_Input data_.
--- START ---

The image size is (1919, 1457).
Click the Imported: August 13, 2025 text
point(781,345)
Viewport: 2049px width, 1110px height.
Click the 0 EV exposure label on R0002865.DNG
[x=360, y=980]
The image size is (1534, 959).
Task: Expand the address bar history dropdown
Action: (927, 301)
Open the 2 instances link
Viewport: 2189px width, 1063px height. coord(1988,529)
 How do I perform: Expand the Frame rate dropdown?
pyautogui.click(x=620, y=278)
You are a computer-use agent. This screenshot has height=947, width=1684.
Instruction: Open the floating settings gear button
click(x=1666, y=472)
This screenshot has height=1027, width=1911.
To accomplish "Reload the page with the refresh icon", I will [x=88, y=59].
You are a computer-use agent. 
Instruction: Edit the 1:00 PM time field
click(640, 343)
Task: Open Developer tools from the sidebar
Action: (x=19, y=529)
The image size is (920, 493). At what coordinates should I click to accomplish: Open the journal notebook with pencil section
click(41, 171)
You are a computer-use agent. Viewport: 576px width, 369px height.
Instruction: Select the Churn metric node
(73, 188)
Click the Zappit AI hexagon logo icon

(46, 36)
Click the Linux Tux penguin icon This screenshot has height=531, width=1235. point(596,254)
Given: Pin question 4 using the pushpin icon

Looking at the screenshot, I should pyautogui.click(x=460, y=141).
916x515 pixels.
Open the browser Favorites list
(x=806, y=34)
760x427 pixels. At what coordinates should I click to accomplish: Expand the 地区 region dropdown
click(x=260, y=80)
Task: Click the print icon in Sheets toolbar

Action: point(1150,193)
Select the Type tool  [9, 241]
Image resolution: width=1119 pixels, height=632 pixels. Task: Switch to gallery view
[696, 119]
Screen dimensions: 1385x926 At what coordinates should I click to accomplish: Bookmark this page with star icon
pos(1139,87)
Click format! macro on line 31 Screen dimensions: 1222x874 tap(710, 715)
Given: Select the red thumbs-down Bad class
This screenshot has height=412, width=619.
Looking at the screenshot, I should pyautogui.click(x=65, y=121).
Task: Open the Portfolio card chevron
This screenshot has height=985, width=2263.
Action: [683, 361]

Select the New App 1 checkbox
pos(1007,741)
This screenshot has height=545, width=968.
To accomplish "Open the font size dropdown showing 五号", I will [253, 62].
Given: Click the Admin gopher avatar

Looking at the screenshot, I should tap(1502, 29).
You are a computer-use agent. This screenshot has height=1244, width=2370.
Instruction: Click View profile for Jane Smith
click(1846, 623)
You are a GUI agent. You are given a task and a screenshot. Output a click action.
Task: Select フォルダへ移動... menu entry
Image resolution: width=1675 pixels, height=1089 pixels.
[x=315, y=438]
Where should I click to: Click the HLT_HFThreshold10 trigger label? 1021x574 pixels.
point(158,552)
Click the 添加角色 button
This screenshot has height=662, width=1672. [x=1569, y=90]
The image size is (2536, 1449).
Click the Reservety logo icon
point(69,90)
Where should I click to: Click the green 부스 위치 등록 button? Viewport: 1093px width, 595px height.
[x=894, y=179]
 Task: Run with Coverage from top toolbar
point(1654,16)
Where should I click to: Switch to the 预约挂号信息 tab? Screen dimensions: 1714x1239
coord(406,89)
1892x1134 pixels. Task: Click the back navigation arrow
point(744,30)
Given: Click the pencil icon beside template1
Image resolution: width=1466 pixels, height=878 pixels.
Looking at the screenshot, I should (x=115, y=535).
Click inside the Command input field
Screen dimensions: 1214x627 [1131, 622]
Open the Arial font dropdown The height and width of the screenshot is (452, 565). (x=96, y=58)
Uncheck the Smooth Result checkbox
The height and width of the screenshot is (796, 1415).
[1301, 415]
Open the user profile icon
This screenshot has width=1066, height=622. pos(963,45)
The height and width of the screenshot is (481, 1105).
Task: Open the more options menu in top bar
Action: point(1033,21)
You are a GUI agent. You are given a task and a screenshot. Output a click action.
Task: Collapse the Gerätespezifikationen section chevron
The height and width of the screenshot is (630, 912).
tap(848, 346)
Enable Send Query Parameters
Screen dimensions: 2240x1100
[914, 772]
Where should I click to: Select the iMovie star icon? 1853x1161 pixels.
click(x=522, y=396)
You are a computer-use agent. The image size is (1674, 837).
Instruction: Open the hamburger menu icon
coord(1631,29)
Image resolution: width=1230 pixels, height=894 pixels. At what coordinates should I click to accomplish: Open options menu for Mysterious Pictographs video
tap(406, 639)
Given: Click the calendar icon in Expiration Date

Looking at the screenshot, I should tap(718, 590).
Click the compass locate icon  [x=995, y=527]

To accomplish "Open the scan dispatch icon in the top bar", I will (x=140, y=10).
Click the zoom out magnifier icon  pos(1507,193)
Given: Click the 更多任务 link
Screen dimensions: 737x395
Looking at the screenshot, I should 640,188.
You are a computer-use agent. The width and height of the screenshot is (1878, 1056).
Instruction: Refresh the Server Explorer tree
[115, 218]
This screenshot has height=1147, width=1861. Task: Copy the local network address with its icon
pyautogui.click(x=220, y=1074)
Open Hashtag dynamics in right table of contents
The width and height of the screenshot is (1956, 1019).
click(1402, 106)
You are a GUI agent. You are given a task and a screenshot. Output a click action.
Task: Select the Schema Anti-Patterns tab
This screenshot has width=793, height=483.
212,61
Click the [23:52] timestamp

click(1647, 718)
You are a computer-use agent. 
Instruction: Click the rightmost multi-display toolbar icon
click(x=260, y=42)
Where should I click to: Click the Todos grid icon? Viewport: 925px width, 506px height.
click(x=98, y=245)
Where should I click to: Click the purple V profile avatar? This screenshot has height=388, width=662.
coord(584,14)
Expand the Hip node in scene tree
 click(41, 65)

--- END ---

_Problem to work on_.
Write out each entry again, word for word.

_Exercise answer_.
The image size is (1919, 1457).
Click the Imported: August 13, 2025 text
point(781,345)
Viewport: 2049px width, 1110px height.
Click the 0 EV exposure label on R0002865.DNG
[x=360, y=980]
The image size is (1534, 959).
Task: Expand the address bar history dropdown
Action: (927, 301)
Open the 2 instances link
Viewport: 2189px width, 1063px height. coord(1988,529)
 How do I perform: Expand the Frame rate dropdown?
pyautogui.click(x=620, y=278)
You are a computer-use agent. This screenshot has height=947, width=1684.
Instruction: Open the floating settings gear button
click(x=1666, y=472)
This screenshot has height=1027, width=1911.
To accomplish "Reload the page with the refresh icon", I will [x=88, y=59].
You are a computer-use agent. 
Instruction: Edit the 1:00 PM time field
click(640, 343)
Task: Open Developer tools from the sidebar
Action: (x=19, y=529)
The image size is (920, 493). At what coordinates should I click to accomplish: Open the journal notebook with pencil section
click(41, 171)
You are a computer-use agent. Viewport: 576px width, 369px height.
Instruction: Select the Churn metric node
(73, 188)
Click the Zappit AI hexagon logo icon

(46, 36)
Click the Linux Tux penguin icon This screenshot has height=531, width=1235. point(596,254)
Given: Pin question 4 using the pushpin icon

Looking at the screenshot, I should pyautogui.click(x=460, y=141).
916x515 pixels.
Open the browser Favorites list
(x=806, y=34)
760x427 pixels. At what coordinates should I click to accomplish: Expand the 地区 region dropdown
click(x=260, y=80)
Task: Click the print icon in Sheets toolbar

Action: point(1150,193)
Select the Type tool  [9, 241]
Image resolution: width=1119 pixels, height=632 pixels. Task: Switch to gallery view
[696, 119]
Screen dimensions: 1385x926 At what coordinates should I click to accomplish: Bookmark this page with star icon
pos(1139,87)
Click format! macro on line 31 Screen dimensions: 1222x874 tap(710, 715)
Given: Select the red thumbs-down Bad class
This screenshot has height=412, width=619.
Looking at the screenshot, I should pyautogui.click(x=65, y=121).
Task: Open the Portfolio card chevron
This screenshot has height=985, width=2263.
Action: [683, 361]

Select the New App 1 checkbox
pos(1007,741)
This screenshot has height=545, width=968.
To accomplish "Open the font size dropdown showing 五号", I will [253, 62].
Given: Click the Admin gopher avatar

Looking at the screenshot, I should tap(1502, 29).
You are a computer-use agent. This screenshot has height=1244, width=2370.
Instruction: Click View profile for Jane Smith
click(1846, 623)
You are a GUI agent. You are given a task and a screenshot. Output a click action.
Task: Select フォルダへ移動... menu entry
Image resolution: width=1675 pixels, height=1089 pixels.
[x=315, y=438]
Where should I click to: Click the HLT_HFThreshold10 trigger label? 1021x574 pixels.
point(158,552)
Click the 添加角色 button
This screenshot has height=662, width=1672. [x=1569, y=90]
The image size is (2536, 1449).
Click the Reservety logo icon
point(69,90)
Where should I click to: Click the green 부스 위치 등록 button? Viewport: 1093px width, 595px height.
[x=894, y=179]
 Task: Run with Coverage from top toolbar
point(1654,16)
Where should I click to: Switch to the 预约挂号信息 tab? Screen dimensions: 1714x1239
coord(406,89)
1892x1134 pixels. Task: Click the back navigation arrow
point(744,30)
Given: Click the pencil icon beside template1
Image resolution: width=1466 pixels, height=878 pixels.
Looking at the screenshot, I should (x=115, y=535).
Click inside the Command input field
Screen dimensions: 1214x627 [1131, 622]
Open the Arial font dropdown The height and width of the screenshot is (452, 565). (x=96, y=58)
Uncheck the Smooth Result checkbox
The height and width of the screenshot is (796, 1415).
[1301, 415]
Open the user profile icon
This screenshot has width=1066, height=622. pos(963,45)
The height and width of the screenshot is (481, 1105).
Task: Open the more options menu in top bar
Action: point(1033,21)
You are a GUI agent. You are given a task and a screenshot. Output a click action.
Task: Collapse the Gerätespezifikationen section chevron
The height and width of the screenshot is (630, 912).
tap(848, 346)
Enable Send Query Parameters
Screen dimensions: 2240x1100
[914, 772]
Where should I click to: Select the iMovie star icon? 1853x1161 pixels.
click(x=522, y=396)
You are a computer-use agent. The image size is (1674, 837).
Instruction: Open the hamburger menu icon
coord(1631,29)
Image resolution: width=1230 pixels, height=894 pixels. At what coordinates should I click to accomplish: Open options menu for Mysterious Pictographs video
tap(406, 639)
Given: Click the calendar icon in Expiration Date

Looking at the screenshot, I should tap(718, 590).
Click the compass locate icon  [x=995, y=527]

To accomplish "Open the scan dispatch icon in the top bar", I will (x=140, y=10).
Click the zoom out magnifier icon  pos(1507,193)
Given: Click the 更多任务 link
Screen dimensions: 737x395
Looking at the screenshot, I should 640,188.
You are a computer-use agent. The width and height of the screenshot is (1878, 1056).
Instruction: Refresh the Server Explorer tree
[115, 218]
This screenshot has height=1147, width=1861. Task: Copy the local network address with its icon
pyautogui.click(x=220, y=1074)
Open Hashtag dynamics in right table of contents
The width and height of the screenshot is (1956, 1019).
click(1402, 106)
You are a GUI agent. You are given a task and a screenshot. Output a click action.
Task: Select the Schema Anti-Patterns tab
This screenshot has width=793, height=483.
212,61
Click the [23:52] timestamp

click(1647, 718)
You are a computer-use agent. 
Instruction: Click the rightmost multi-display toolbar icon
click(x=260, y=42)
Where should I click to: Click the Todos grid icon? Viewport: 925px width, 506px height.
click(x=98, y=245)
Where should I click to: Click the purple V profile avatar? This screenshot has height=388, width=662.
coord(584,14)
Expand the Hip node in scene tree
 click(41, 65)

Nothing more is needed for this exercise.